Rounding Up When Calculating Rents
Q We calculated the maximum allowable rent for our low-income units. Since we’d like all our rents to be whole numbers, can we round the rents up to the nearest whole number?
A No. As a rule, you should always round down when calculating any maximum, such as the maximum allowable rent. Remember that the rents you’ve calculated are the highest amount you can charge. Charging more than the maximum could trigger noncompliance. In other words, if you round to the nearest whole number, you’ll charge some households more than the tax credit law allows. If you want to charge a whole number as your rent, you should round down. For example, if you calculate a household’s rent to be $499.99 and you want to charge a whole-dollar amount, you must round down to $499—not up to $500.

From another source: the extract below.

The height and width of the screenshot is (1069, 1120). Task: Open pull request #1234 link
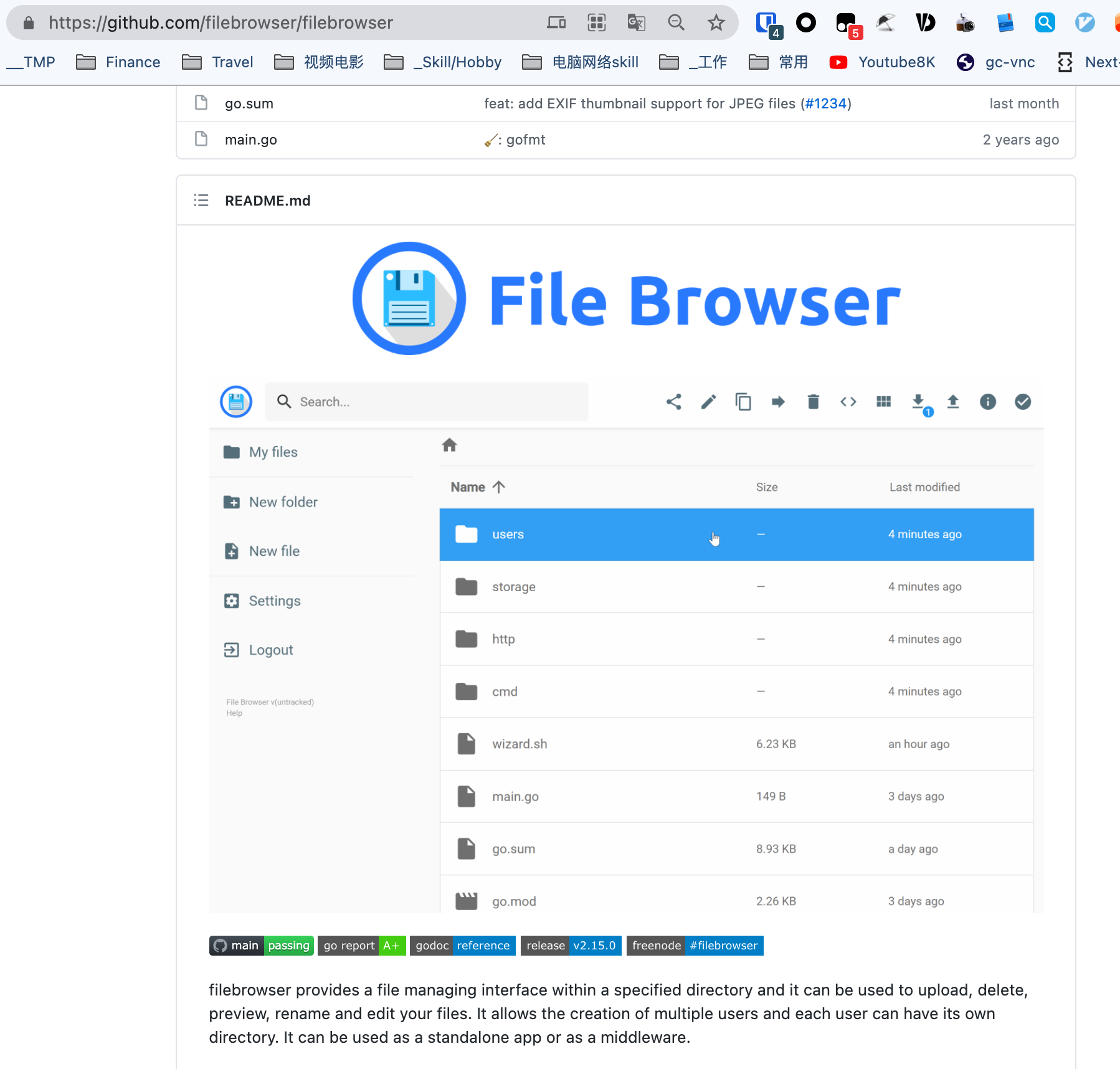point(827,103)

Conversely, you should round up when performing tax credit calculations when calculating any sort of minimum and when calculating household income. Calculating a minimum could involve the minimum number of units you must rent to qualified low-income households. For example, to meet a building’s minimum set-aside, you determine that you must rent 11.2 units at your building to qualified low-income households. In this case, you should rent at least 12 units to such households. You might think that it’s okay to round down to 11 because that’s the closest whole number to 11.2. But because 11.2 is the minimum, rounding down to 11 would cause you to not meet your building’s minimum set-aside and to jeopardize the owner’s tax credits.
You also should round up when calculating household income. Households are eligible to occupy low-income units only if they earn no more than the income limit. If a household earns more than the limit, it’s not eligible, and you mustn’t round down to make the household eligible. If your state housing agency discovers that you rounded down, it could cite you for noncompliance and put the owner’s tax credits at risk.